Google Street View Suit: WiFi 'Snooping' Case To Proceed, Judge Rules

By Andrew Longstreth

NEW YORK (Reuters) - Google Inc can be sued for allegedly violating federal wiretap law in a lawsuit over the data collection methods of its Street View cars, a judge has ruled.

U.S. District Judge James Ware in San Francisco late Wednesday rejected Google's request to dismiss the lawsuit.

Individual plaintiffs from various states have accused the giant search engine company of intentionally intercepting data from personal wireless networks for its Street View vehicles. Their lawsuit seeks class-action status.

Google's Street View cars take panoramic pictures of city streets. The company disclosed in May that the cars had inadvertently collected data from unsecured wireless networks in more than 30 countries, prompting regulatory investigations.

The plaintiffs alleged that Google used vehicles for its Street View operation to collect and analyze various types of information from their wireless connections, including personal emails, passwords, videos, and documents.

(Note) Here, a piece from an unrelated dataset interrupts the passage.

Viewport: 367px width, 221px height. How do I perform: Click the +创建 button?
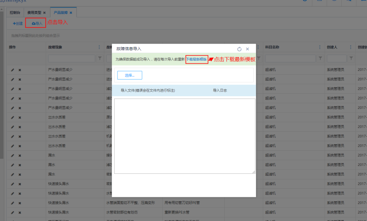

Ware ruled that the plaintiffs had sufficiently stated a claim for a violation of the federal Wiretap Act, allowing them to continue to press their case in court.

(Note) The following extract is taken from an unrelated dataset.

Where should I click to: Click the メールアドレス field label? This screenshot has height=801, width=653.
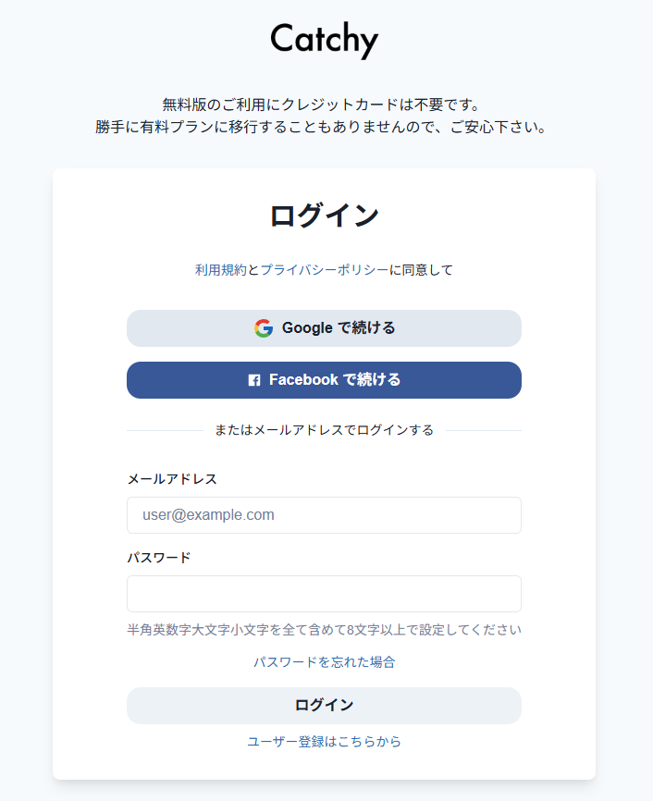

However, the judge granted Google's request to dismiss part of the lawsuit. He threw out a claim by the plaintiffs for alleged violations of various state wiretap statutes and a claim under California's unfair competition statute.

"We believe these claims are without merit and that the court should have dismissed the wiretap claim just as it dismissed the plaintiffs' other claims," Google said in a statement. "We're still evaluating our options at this preliminary stage."

The case is in re Google Inc. Street View Electronic Communications Litigation, U.S. District Court, District of Northern California, No. 10-MD-02184.